Your task is to write out all of the records once more, exactly.

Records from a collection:
>>>

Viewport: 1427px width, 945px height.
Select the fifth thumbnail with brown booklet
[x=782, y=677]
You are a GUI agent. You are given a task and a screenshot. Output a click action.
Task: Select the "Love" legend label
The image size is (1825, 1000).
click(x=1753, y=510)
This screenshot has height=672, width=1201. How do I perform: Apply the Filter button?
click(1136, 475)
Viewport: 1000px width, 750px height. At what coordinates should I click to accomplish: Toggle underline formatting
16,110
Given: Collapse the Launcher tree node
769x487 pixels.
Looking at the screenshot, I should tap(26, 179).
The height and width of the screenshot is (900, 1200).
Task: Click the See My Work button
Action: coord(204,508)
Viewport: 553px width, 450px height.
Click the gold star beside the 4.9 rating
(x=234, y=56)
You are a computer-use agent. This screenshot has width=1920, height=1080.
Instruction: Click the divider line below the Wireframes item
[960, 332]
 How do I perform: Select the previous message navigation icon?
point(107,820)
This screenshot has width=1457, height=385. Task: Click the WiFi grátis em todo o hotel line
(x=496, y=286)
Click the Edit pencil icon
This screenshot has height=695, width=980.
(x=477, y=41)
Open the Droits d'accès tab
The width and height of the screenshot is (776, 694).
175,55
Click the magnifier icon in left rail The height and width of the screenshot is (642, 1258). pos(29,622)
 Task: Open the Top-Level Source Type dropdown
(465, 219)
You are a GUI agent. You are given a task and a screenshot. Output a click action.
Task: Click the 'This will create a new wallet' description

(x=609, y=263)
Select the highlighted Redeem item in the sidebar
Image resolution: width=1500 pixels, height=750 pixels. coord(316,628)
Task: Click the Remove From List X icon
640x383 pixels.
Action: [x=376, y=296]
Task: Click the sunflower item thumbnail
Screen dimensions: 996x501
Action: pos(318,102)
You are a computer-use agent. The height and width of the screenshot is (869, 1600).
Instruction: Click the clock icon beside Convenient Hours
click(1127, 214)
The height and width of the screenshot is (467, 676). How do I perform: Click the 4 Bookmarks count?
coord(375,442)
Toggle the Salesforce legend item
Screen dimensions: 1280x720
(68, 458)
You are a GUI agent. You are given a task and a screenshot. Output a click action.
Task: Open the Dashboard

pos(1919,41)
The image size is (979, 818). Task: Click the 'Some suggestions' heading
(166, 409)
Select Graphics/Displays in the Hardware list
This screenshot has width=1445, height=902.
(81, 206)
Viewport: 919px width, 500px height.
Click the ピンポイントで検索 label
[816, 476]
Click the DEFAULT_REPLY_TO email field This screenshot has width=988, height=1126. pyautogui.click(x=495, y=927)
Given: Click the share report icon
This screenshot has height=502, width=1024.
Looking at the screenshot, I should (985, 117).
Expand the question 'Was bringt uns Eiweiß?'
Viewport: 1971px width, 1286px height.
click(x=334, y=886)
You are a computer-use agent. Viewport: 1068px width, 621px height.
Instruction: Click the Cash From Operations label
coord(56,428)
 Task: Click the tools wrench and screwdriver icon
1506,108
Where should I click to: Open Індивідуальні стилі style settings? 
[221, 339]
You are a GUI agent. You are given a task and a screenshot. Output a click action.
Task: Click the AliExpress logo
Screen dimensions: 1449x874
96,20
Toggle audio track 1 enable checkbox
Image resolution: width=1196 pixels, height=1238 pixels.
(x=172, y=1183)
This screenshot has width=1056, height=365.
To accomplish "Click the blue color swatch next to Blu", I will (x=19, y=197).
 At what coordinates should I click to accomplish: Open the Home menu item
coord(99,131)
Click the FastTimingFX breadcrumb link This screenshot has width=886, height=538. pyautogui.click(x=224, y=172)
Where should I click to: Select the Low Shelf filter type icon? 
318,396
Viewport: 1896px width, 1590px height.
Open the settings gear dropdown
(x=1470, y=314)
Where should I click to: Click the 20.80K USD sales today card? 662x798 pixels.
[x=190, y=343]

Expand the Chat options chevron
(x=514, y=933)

<<<

Answer for the task:
Viewport: 1427px width, 945px height.
Select the fifth thumbnail with brown booklet
[x=782, y=677]
You are a GUI agent. You are given a task and a screenshot. Output a click action.
Task: Select the "Love" legend label
The image size is (1825, 1000).
click(x=1753, y=510)
This screenshot has height=672, width=1201. How do I perform: Apply the Filter button?
click(1136, 475)
Viewport: 1000px width, 750px height. At what coordinates should I click to accomplish: Toggle underline formatting
16,110
Given: Collapse the Launcher tree node
769x487 pixels.
Looking at the screenshot, I should tap(26, 179).
The height and width of the screenshot is (900, 1200).
Task: Click the See My Work button
Action: coord(204,508)
Viewport: 553px width, 450px height.
Click the gold star beside the 4.9 rating
(x=234, y=56)
You are a computer-use agent. This screenshot has width=1920, height=1080.
Instruction: Click the divider line below the Wireframes item
[960, 332]
 How do I perform: Select the previous message navigation icon?
point(107,820)
This screenshot has width=1457, height=385. Task: Click the WiFi grátis em todo o hotel line
(x=496, y=286)
Click the Edit pencil icon
This screenshot has height=695, width=980.
(x=477, y=41)
Open the Droits d'accès tab
The width and height of the screenshot is (776, 694).
175,55
Click the magnifier icon in left rail The height and width of the screenshot is (642, 1258). pos(29,622)
 Task: Open the Top-Level Source Type dropdown
(465, 219)
You are a GUI agent. You are given a task and a screenshot. Output a click action.
Task: Click the 'This will create a new wallet' description

(x=609, y=263)
Select the highlighted Redeem item in the sidebar
Image resolution: width=1500 pixels, height=750 pixels. coord(316,628)
Task: Click the Remove From List X icon
640x383 pixels.
Action: [x=376, y=296]
Task: Click the sunflower item thumbnail
Screen dimensions: 996x501
Action: pos(318,102)
You are a computer-use agent. The height and width of the screenshot is (869, 1600).
Instruction: Click the clock icon beside Convenient Hours
click(1127, 214)
The height and width of the screenshot is (467, 676). How do I perform: Click the 4 Bookmarks count?
coord(375,442)
Toggle the Salesforce legend item
Screen dimensions: 1280x720
(68, 458)
You are a GUI agent. You are given a task and a screenshot. Output a click action.
Task: Open the Dashboard

pos(1919,41)
The image size is (979, 818). Task: Click the 'Some suggestions' heading
(166, 409)
Select Graphics/Displays in the Hardware list
This screenshot has width=1445, height=902.
(81, 206)
Viewport: 919px width, 500px height.
Click the ピンポイントで検索 label
[816, 476]
Click the DEFAULT_REPLY_TO email field This screenshot has width=988, height=1126. pyautogui.click(x=495, y=927)
Given: Click the share report icon
This screenshot has height=502, width=1024.
Looking at the screenshot, I should (985, 117).
Expand the question 'Was bringt uns Eiweiß?'
Viewport: 1971px width, 1286px height.
click(x=334, y=886)
You are a computer-use agent. Viewport: 1068px width, 621px height.
Instruction: Click the Cash From Operations label
coord(56,428)
 Task: Click the tools wrench and screwdriver icon
1506,108
Where should I click to: Open Індивідуальні стилі style settings? 
[221, 339]
You are a GUI agent. You are given a task and a screenshot. Output a click action.
Task: Click the AliExpress logo
Screen dimensions: 1449x874
96,20
Toggle audio track 1 enable checkbox
Image resolution: width=1196 pixels, height=1238 pixels.
(x=172, y=1183)
This screenshot has width=1056, height=365.
To accomplish "Click the blue color swatch next to Blu", I will (x=19, y=197).
 At what coordinates should I click to accomplish: Open the Home menu item
coord(99,131)
Click the FastTimingFX breadcrumb link This screenshot has width=886, height=538. pyautogui.click(x=224, y=172)
Where should I click to: Select the Low Shelf filter type icon? 
318,396
Viewport: 1896px width, 1590px height.
Open the settings gear dropdown
(x=1470, y=314)
Where should I click to: Click the 20.80K USD sales today card? 662x798 pixels.
[x=190, y=343]

Expand the Chat options chevron
(x=514, y=933)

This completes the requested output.